REQUIRED TASK
Extract every one of the following lines and reproduce each character without any change.

[START THE RECORDS]

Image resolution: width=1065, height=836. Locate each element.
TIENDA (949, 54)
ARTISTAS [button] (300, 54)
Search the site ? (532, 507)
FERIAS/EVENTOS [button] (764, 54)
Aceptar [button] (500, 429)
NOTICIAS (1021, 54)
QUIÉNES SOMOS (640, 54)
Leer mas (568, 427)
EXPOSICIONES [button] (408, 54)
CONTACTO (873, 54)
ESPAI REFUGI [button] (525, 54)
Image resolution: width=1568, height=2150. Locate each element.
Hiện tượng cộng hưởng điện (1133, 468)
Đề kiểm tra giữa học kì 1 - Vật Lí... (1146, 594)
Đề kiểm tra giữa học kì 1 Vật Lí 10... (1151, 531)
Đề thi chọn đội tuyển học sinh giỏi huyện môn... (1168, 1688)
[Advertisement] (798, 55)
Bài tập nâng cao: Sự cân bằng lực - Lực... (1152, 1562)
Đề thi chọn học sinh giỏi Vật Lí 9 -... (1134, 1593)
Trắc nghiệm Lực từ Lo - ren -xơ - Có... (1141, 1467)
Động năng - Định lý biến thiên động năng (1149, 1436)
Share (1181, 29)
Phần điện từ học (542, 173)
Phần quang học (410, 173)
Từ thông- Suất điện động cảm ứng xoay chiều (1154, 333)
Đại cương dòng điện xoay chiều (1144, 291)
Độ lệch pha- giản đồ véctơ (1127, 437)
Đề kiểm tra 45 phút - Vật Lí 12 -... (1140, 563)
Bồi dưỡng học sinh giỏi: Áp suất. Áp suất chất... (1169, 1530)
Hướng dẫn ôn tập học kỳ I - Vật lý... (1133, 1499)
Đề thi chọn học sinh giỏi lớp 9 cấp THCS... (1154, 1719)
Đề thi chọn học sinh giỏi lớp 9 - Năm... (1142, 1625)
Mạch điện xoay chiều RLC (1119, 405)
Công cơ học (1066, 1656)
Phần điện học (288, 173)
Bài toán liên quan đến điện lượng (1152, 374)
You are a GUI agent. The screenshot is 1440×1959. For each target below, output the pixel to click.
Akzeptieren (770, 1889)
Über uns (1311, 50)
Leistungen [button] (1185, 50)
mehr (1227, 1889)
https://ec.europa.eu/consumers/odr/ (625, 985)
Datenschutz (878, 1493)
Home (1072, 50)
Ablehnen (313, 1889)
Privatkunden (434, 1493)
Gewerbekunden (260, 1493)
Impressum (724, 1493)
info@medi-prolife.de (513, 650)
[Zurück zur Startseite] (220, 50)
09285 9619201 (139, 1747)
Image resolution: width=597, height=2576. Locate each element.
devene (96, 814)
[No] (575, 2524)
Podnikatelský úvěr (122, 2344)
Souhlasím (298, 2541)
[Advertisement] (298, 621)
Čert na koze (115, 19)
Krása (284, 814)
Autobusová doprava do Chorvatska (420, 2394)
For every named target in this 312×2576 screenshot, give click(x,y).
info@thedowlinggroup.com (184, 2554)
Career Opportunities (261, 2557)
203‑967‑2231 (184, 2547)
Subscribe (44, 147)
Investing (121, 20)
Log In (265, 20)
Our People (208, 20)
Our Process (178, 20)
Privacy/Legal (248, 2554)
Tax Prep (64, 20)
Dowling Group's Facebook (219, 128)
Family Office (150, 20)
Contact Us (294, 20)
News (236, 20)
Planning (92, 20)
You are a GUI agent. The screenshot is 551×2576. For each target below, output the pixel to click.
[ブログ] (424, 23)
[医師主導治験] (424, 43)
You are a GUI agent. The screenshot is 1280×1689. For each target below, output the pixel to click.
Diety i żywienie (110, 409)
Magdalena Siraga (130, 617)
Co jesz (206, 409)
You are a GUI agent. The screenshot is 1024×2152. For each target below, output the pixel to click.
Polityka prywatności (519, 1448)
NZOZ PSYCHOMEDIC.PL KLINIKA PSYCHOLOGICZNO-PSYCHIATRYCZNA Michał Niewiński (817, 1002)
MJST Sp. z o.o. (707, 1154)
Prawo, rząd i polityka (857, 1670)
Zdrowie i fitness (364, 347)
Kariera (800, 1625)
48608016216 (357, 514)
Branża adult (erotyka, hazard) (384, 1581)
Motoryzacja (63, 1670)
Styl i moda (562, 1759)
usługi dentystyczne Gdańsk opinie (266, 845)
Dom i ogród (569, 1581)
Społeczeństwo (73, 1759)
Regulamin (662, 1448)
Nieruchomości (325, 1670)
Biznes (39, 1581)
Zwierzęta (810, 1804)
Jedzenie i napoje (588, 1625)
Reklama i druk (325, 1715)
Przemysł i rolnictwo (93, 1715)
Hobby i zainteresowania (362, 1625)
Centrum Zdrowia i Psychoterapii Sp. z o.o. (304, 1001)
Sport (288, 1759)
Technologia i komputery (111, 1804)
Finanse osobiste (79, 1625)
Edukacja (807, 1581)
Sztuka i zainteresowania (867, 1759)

[END THE RECORDS]

SOLUTION FOR THIS TASK
Image resolution: width=1065, height=836. Locate each element.
TIENDA (949, 54)
ARTISTAS [button] (300, 54)
Search the site ? (532, 507)
FERIAS/EVENTOS [button] (764, 54)
Aceptar [button] (500, 429)
NOTICIAS (1021, 54)
QUIÉNES SOMOS (640, 54)
Leer mas (568, 427)
EXPOSICIONES [button] (408, 54)
CONTACTO (873, 54)
ESPAI REFUGI [button] (525, 54)
Image resolution: width=1568, height=2150. Locate each element.
Hiện tượng cộng hưởng điện (1133, 468)
Đề kiểm tra giữa học kì 1 - Vật Lí... (1146, 594)
Đề kiểm tra giữa học kì 1 Vật Lí 10... (1151, 531)
Đề thi chọn đội tuyển học sinh giỏi huyện môn... (1168, 1688)
[Advertisement] (798, 55)
Bài tập nâng cao: Sự cân bằng lực - Lực... (1152, 1562)
Đề thi chọn học sinh giỏi Vật Lí 9 -... (1134, 1593)
Trắc nghiệm Lực từ Lo - ren -xơ - Có... (1141, 1467)
Động năng - Định lý biến thiên động năng (1149, 1436)
Share (1181, 29)
Phần điện từ học (542, 173)
Phần quang học (410, 173)
Từ thông- Suất điện động cảm ứng xoay chiều (1154, 333)
Đại cương dòng điện xoay chiều (1144, 291)
Độ lệch pha- giản đồ véctơ (1127, 437)
Đề kiểm tra 45 phút - Vật Lí 12 -... (1140, 563)
Bồi dưỡng học sinh giỏi: Áp suất. Áp suất chất... (1169, 1530)
Hướng dẫn ôn tập học kỳ I - Vật lý... (1133, 1499)
Đề thi chọn học sinh giỏi lớp 9 cấp THCS... (1154, 1719)
Đề thi chọn học sinh giỏi lớp 9 - Năm... (1142, 1625)
Mạch điện xoay chiều RLC (1119, 405)
Công cơ học (1066, 1656)
Phần điện học (288, 173)
Bài toán liên quan đến điện lượng (1152, 374)
You are a GUI agent. The screenshot is 1440×1959. For each target below, output the pixel to click.
Akzeptieren (770, 1889)
Über uns (1311, 50)
Leistungen [button] (1185, 50)
mehr (1227, 1889)
https://ec.europa.eu/consumers/odr/ (625, 985)
Datenschutz (878, 1493)
Home (1072, 50)
Ablehnen (313, 1889)
Privatkunden (434, 1493)
Gewerbekunden (260, 1493)
Impressum (724, 1493)
info@medi-prolife.de (513, 650)
[Zurück zur Startseite] (220, 50)
09285 9619201 (139, 1747)
Image resolution: width=597, height=2576. Locate each element.
devene (96, 814)
[No] (575, 2524)
Podnikatelský úvěr (122, 2344)
Souhlasím (298, 2541)
[Advertisement] (298, 621)
Čert na koze (115, 19)
Krása (284, 814)
Autobusová doprava do Chorvatska (420, 2394)
For every named target in this 312×2576 screenshot, give click(x,y).
info@thedowlinggroup.com (184, 2554)
Career Opportunities (261, 2557)
203‑967‑2231 (184, 2547)
Subscribe (44, 147)
Investing (121, 20)
Log In (265, 20)
Our People (208, 20)
Our Process (178, 20)
Privacy/Legal (248, 2554)
Tax Prep (64, 20)
Dowling Group's Facebook (219, 128)
Family Office (150, 20)
Contact Us (294, 20)
News (236, 20)
Planning (92, 20)
You are a GUI agent. The screenshot is 551×2576. For each target below, output the pixel to click.
[ブログ] (424, 23)
[医師主導治験] (424, 43)
You are a GUI agent. The screenshot is 1280×1689. For each target below, output the pixel to click.
Diety i żywienie (110, 409)
Magdalena Siraga (130, 617)
Co jesz (206, 409)
You are a GUI agent. The screenshot is 1024×2152. For each target below, output the pixel to click.
Polityka prywatności (519, 1448)
NZOZ PSYCHOMEDIC.PL KLINIKA PSYCHOLOGICZNO-PSYCHIATRYCZNA Michał Niewiński (817, 1002)
MJST Sp. z o.o. (707, 1154)
Prawo, rząd i polityka (857, 1670)
Zdrowie i fitness (364, 347)
Kariera (800, 1625)
48608016216 (357, 514)
Branża adult (erotyka, hazard) (384, 1581)
Motoryzacja (63, 1670)
Styl i moda (562, 1759)
usługi dentystyczne Gdańsk opinie (266, 845)
Dom i ogród (569, 1581)
Społeczeństwo (73, 1759)
Regulamin (662, 1448)
Nieruchomości (325, 1670)
Biznes (39, 1581)
Zwierzęta (810, 1804)
Jedzenie i napoje (588, 1625)
Reklama i druk (325, 1715)
Przemysł i rolnictwo (93, 1715)
Hobby i zainteresowania (362, 1625)
Centrum Zdrowia i Psychoterapii Sp. z o.o. (304, 1001)
Sport (288, 1759)
Technologia i komputery (111, 1804)
Finanse osobiste (79, 1625)
Edukacja (807, 1581)
Sztuka i zainteresowania (867, 1759)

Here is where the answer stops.